The public comments in the Sydney Herald’s account of the scandal show that some people cared less about the debasing of fundamental premises of the criminal justice system than putting away drug kingpins. An understandable reaction, given that many of the crims were serious baddies who gunned down families in public, hardly the done thing even in Australia.
Our reaction is, how in the world did Lawyer X manage to fool all of her clients for all that time? Are kingpins really that dim?
Scene: Prison visiting room. Sounds of “Waltzing Matilda.”
Kingpin: G’day, Counselor. I’m sittin’ in this boob miserable as a bandicoot. Strewth, what are you doing?
Lawyer X: (fumbling under her blouse) Er, nothing, I think my bra strap broke.
Kingpin: Looks like I got the rough end of the pineapple being stuck with a Sheila lawyer.
Lawyer X: Testing, testing? Okay, it’s running. Um, I mean, my bra strap is fixed. The time is 2:30 p.m., and I’m in the counsel visiting room with Joey “Manslaughter” Gaboomba.

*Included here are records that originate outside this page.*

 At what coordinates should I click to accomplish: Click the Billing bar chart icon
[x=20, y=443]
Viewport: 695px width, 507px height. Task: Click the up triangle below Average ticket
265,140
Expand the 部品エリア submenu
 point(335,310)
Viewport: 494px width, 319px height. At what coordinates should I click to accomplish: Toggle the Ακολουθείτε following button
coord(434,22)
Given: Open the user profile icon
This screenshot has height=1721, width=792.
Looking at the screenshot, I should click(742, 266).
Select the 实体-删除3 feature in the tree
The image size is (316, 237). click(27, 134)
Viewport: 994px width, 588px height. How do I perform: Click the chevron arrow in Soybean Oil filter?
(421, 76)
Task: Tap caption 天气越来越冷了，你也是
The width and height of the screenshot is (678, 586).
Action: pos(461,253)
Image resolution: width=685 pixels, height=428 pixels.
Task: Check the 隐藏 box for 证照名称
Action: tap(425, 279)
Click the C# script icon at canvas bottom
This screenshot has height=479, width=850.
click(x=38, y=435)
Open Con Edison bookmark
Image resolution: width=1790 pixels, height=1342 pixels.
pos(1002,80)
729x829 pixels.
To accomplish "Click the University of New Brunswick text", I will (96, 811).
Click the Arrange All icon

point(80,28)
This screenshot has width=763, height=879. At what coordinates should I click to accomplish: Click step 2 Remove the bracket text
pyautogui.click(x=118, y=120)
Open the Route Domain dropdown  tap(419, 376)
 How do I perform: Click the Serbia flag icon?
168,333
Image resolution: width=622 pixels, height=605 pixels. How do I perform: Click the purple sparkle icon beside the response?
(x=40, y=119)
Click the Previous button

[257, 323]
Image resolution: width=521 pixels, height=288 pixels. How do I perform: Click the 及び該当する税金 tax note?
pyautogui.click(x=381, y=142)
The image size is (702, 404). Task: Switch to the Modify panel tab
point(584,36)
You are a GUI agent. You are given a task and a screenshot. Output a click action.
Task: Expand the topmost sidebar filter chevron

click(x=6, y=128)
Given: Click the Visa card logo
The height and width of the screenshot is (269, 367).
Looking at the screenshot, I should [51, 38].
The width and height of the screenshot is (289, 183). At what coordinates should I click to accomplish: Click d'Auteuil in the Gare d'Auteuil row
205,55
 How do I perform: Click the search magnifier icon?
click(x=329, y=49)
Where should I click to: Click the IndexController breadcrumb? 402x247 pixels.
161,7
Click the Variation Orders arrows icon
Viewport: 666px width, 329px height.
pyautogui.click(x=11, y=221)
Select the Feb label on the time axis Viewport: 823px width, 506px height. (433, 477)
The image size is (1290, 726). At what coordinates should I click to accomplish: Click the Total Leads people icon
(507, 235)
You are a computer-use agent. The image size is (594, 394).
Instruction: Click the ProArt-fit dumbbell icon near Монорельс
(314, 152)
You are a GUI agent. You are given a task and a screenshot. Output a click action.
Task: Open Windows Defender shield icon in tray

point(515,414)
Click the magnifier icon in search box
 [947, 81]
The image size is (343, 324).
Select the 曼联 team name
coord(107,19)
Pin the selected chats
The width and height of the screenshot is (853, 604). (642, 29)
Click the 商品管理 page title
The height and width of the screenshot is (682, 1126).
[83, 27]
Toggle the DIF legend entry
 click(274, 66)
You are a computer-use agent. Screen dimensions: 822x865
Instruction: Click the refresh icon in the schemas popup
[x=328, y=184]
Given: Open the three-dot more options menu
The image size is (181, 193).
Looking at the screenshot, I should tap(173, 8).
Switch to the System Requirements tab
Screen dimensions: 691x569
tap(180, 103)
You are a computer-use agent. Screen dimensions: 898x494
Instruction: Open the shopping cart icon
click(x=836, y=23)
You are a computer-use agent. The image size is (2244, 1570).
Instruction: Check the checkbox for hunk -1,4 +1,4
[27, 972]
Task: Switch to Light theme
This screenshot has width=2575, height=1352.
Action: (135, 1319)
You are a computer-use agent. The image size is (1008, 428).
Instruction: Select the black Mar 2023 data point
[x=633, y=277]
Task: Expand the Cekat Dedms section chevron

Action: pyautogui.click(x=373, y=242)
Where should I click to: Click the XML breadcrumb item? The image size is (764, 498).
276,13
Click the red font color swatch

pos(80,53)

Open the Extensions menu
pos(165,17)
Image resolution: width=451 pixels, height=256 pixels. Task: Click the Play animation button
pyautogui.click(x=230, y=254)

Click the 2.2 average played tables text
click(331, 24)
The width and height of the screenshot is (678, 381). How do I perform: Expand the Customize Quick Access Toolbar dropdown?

Kingpin: Why are you telling me this? I can see you’re here.
Lawyer X: Just a silly legal formality.
(loud acoustic whine from Lawyer X’s chest)
Kingpin: What’s that?
Lawyer X: Heh, heh. I shouldn’t have had that chili for lunch. Let’s talk about your case. Where were you when Bigfoot was shot?
Kingpin: Miles away. Camping by a billabong under the shade of a coolibah tree.
Lawyer X: With a bonzer alibi like that, it’s a fair go at trial. Who was Bigfoot?
Kingpin: A banana-bending lillywhacker from Queensland interfering with my bizzo.
Lawyer X: What bizzo?
Kingpin: We train kangaroos to deliver cocaine across state borders. Nobody ever thinks of searching a kangaroo.
Lawyer X: (fumbling under her blouse again) Bloody oath, it’s disconnected. Listen, could you write down a full description of your bizzo? Where you get the cocaine, how you launder the money and all that? Oh, and the names and addresses of everyone involved?
Kingpin: No worries. Anything else I can do to assist in my defense?
Lawyer X: You could tell me how you rubbed out Horsie last year and what similar future plans you have.
Kingpin: (admiringly) Fuck me dead, it’s the ant’s pants to meet a lawyer who’s interested in me as a person for a change. Most lawyers don’t give a flying didgeridoo about their clients’ achievements and aspirations.
Lawyer X: Reckon I’m taking client-centered lawyering to a new level.